7. Bitcoin transactions

Outside of the mining process, bitcoin miners then purchase their cryptocurrency through Bitcoin exchange, an online platform that facilitates transactions of Altcoins and bitcoins. Bitcoin platforms such as the Bitcoin Compass website then bring together traders from all parts of the world to trade, buy and sell their cryptocurrency. This market is, however, very volatile, and the prices keep fluctuating.

8. Keys and Wallets

To protect all investments made, bitcoin users move to store their goods in digital wallets with private keys that are used to access them. It comes down to a public key and a private key. The public key is the address displayed on the blockchain because a sender needs to know where to send the traded coins. For a user to send money, the system requires verification, and that’s where the private keys come at.

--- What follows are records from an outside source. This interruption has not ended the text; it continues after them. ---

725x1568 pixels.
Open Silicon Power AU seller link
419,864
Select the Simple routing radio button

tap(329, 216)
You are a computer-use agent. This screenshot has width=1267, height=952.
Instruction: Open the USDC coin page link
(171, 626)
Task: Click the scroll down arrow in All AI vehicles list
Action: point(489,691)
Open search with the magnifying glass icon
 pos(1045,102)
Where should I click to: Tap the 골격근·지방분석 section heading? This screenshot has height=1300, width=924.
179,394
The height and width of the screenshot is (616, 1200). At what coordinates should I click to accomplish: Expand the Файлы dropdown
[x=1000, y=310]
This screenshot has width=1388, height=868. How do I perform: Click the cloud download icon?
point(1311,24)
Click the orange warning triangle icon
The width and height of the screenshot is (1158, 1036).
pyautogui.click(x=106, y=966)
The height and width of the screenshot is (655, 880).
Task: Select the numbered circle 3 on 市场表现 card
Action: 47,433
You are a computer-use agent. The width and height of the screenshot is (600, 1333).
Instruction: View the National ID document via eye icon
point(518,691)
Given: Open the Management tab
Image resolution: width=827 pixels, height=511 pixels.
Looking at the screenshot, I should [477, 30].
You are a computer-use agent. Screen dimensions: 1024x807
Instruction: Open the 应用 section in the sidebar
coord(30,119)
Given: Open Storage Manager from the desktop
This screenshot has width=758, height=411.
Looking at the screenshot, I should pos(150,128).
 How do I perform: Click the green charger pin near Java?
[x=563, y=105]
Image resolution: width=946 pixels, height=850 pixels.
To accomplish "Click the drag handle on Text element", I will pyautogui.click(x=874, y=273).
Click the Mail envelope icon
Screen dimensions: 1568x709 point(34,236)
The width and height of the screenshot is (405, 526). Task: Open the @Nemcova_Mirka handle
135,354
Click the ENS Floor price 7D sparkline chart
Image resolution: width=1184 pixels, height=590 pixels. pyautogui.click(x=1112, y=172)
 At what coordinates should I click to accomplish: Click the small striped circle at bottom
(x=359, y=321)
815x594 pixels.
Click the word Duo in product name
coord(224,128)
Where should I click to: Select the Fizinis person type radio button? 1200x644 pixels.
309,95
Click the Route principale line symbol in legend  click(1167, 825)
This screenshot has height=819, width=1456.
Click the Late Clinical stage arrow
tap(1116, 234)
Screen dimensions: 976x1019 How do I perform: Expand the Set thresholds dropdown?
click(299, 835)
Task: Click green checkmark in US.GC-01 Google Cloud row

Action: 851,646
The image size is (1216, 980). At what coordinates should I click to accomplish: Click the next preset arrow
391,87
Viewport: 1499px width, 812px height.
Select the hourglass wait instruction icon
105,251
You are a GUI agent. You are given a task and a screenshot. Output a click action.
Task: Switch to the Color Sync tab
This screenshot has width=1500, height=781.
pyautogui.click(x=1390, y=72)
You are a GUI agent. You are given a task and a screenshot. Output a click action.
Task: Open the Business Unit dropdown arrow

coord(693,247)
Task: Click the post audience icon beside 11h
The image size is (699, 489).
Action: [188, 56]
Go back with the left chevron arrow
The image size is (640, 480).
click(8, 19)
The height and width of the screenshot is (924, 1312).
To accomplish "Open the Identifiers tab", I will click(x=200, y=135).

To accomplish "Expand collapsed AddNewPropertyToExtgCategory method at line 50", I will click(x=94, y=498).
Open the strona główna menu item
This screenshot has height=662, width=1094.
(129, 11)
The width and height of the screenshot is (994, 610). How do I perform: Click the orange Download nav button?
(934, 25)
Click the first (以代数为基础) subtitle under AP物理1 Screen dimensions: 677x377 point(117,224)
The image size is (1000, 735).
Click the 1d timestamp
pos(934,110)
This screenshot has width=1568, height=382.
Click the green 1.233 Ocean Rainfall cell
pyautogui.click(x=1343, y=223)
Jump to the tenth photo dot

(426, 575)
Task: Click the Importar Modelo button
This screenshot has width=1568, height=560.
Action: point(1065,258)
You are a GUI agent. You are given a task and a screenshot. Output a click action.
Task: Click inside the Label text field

To access your bitcoin, you use your wallet, which is a set of keys. The wallets can take different forms like hot wallets- those directly pegged to online services and are vulnerable to hacks; cold wallets are not connected to the internet.

Is bitcoin a balloon? NO. Balloons in finance are lump-sum amounts of money paid at the end of a trading term, especially loans, and they are at least twice as large as the regularly scheduled payments. Bitcoin is not a ballooned currency as the interest rates on borrowed crypto are low, and the loans are paid back just once after a trade. The mining process is profitable and brings high returns.